In the final quarter of 2024, repayment rates for non-real estate farm loans were sharply lower than a year ago, plus loan renewals and extensions were noticeably higher than a year earlier.
The survey found 1.7% of agricultural borrowers were not likely to qualify for operating credit at the survey respondents’ banks in 2025 after qualifying in the previous year.
Non-real-estate farm loan demand relative to a year ago was up for the fifth quarter in a row. For the seventh time in a row, there were fewer funds available for lending than in the same quarter of the prior year at survey respondents’ banks.
The average loan-to-deposit ratio for the Seventh District moved up to 76.7% in the fourth quarter of 2024.

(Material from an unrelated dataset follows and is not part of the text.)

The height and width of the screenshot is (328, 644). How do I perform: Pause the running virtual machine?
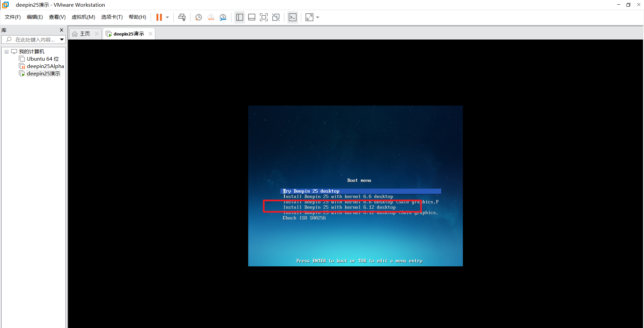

At the end of 2024, the district’s average nominal interest rates on farm operating and feeder cattle loans were somewhat lower than at the end of the third quarter of last year, while its average nominal interest rate on farm real estate loans was unchanged.
Average real interest rates for all three kinds of loans tracked by the survey were at their lowest levels since the third quarter of 2023.
Looking Forward
There were fewer responding bankers, just 4%, who projected agricultural land values to go up in the first quarter of 2025 than those, or 26%, who predicted them to go down.
“With that said, there seemed to be some transactions for farmland in places at much higher prices than for similar ground elsewhere; an Illinois respondent attributed this phenomenon to ‘strong competition among neighbors buying with cash on hand,’” Oppedahl said.
“Thus, there will likely be marked variability in sales prices for specific parcels. But again, on average, district farmland values were expected to be relatively flat or moving slightly downward in the first quarter of 2025, as they had been prior to the pandemic.”